## Data shown

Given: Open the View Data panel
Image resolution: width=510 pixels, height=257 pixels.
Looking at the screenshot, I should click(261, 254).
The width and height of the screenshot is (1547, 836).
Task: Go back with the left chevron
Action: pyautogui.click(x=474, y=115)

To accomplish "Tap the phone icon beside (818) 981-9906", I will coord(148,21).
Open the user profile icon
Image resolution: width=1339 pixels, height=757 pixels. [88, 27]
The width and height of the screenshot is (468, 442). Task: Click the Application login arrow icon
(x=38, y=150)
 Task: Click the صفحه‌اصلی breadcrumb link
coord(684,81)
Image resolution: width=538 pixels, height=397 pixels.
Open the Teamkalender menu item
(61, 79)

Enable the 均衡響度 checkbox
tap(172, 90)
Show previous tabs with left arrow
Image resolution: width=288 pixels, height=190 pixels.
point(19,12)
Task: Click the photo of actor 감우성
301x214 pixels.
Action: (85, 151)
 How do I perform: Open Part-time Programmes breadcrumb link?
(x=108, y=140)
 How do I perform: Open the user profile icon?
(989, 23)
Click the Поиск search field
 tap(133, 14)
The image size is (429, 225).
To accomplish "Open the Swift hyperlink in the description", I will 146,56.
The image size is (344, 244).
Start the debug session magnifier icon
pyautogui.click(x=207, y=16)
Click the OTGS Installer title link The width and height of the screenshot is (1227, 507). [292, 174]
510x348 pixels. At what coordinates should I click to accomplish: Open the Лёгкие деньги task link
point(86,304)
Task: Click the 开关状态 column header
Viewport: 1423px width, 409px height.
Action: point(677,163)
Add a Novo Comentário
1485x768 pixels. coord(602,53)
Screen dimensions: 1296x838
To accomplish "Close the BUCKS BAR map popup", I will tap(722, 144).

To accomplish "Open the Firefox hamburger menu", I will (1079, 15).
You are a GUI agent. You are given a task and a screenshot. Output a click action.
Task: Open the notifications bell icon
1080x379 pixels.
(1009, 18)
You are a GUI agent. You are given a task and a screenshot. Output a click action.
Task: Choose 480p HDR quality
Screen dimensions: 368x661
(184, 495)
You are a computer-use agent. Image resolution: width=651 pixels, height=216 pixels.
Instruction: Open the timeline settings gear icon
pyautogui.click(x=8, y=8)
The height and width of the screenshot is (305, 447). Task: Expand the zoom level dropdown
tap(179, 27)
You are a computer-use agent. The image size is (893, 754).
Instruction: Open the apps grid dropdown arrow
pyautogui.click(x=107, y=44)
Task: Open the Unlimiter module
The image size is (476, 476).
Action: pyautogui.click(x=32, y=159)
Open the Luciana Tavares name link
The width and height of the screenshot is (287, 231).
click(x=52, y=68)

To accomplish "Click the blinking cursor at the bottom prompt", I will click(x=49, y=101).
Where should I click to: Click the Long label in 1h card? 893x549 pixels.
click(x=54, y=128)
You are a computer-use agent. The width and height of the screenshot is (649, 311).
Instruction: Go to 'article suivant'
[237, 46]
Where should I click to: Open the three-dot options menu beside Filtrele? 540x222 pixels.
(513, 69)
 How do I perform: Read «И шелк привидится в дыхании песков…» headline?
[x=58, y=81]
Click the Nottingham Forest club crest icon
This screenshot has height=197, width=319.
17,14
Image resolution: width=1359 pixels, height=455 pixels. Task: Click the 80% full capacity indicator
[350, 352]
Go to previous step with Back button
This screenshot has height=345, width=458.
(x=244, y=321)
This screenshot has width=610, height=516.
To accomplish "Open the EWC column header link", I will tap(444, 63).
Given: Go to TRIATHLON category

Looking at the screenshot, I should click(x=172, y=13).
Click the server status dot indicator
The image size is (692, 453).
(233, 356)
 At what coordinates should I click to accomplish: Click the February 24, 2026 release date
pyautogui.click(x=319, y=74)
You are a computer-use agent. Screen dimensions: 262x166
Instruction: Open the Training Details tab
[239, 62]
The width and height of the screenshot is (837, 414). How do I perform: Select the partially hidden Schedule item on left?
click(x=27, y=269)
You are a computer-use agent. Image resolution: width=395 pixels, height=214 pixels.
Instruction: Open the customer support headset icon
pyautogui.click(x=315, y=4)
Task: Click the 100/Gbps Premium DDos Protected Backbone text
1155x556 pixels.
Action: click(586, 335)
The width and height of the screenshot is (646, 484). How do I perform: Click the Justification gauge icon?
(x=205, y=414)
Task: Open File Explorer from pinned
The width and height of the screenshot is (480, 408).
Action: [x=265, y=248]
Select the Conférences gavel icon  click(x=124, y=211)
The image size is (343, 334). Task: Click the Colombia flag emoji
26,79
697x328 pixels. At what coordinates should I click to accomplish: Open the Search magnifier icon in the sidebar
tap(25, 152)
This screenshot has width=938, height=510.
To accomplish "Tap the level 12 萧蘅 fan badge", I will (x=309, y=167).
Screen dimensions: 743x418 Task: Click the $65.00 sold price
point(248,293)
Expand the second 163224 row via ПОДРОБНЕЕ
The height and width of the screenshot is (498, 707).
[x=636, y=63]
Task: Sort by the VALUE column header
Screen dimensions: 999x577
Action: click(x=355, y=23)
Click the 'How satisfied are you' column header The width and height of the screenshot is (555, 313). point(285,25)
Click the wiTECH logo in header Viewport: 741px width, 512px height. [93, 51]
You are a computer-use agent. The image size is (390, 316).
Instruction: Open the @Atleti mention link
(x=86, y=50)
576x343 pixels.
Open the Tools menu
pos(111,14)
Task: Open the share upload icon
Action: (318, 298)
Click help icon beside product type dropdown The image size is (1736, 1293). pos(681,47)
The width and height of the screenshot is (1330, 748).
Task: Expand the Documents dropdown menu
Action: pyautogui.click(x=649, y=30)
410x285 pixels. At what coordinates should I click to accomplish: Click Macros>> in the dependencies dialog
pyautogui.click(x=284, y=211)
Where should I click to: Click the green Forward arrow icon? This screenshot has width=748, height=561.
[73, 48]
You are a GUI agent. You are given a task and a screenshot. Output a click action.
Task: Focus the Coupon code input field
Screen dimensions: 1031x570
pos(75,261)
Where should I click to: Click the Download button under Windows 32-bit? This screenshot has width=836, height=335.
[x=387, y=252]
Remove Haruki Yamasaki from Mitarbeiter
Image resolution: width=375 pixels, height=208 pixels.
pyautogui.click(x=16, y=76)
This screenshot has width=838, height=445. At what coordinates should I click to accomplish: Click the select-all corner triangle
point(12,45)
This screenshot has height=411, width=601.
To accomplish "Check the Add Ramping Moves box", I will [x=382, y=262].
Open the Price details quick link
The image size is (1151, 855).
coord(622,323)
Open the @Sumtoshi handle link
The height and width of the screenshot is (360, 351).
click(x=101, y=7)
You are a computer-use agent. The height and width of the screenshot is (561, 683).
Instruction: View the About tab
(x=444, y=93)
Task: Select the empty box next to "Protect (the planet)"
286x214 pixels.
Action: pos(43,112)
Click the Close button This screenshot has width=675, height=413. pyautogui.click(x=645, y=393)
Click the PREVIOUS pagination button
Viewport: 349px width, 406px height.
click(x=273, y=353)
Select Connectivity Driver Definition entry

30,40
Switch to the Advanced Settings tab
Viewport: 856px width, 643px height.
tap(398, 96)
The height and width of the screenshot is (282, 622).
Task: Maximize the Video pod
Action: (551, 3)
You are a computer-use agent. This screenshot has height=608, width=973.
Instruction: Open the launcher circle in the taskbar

## About this task
Search the lines above for the string "agent", then show every one that has it.

## Exercise result
You are a GUI agent. You are given a task and a screenshot. Output a click action.
You are a GUI agent. You are given a task and a screenshot. Output a click action.
You are a computer-use agent. Image resolution: width=651 pixels, height=216 pixels.
You are a computer-use agent. The image size is (893, 754).
You are a computer-use agent. The width and height of the screenshot is (649, 311).
You are a computer-use agent. Screen dimensions: 262x166
You are a computer-use agent. Image resolution: width=395 pixels, height=214 pixels.
You are a computer-use agent. The image size is (390, 316).
You are a GUI agent. You are given a task and a screenshot. Output a click action.
You are a computer-use agent. The height and width of the screenshot is (561, 683).
You are a computer-use agent. This screenshot has height=608, width=973.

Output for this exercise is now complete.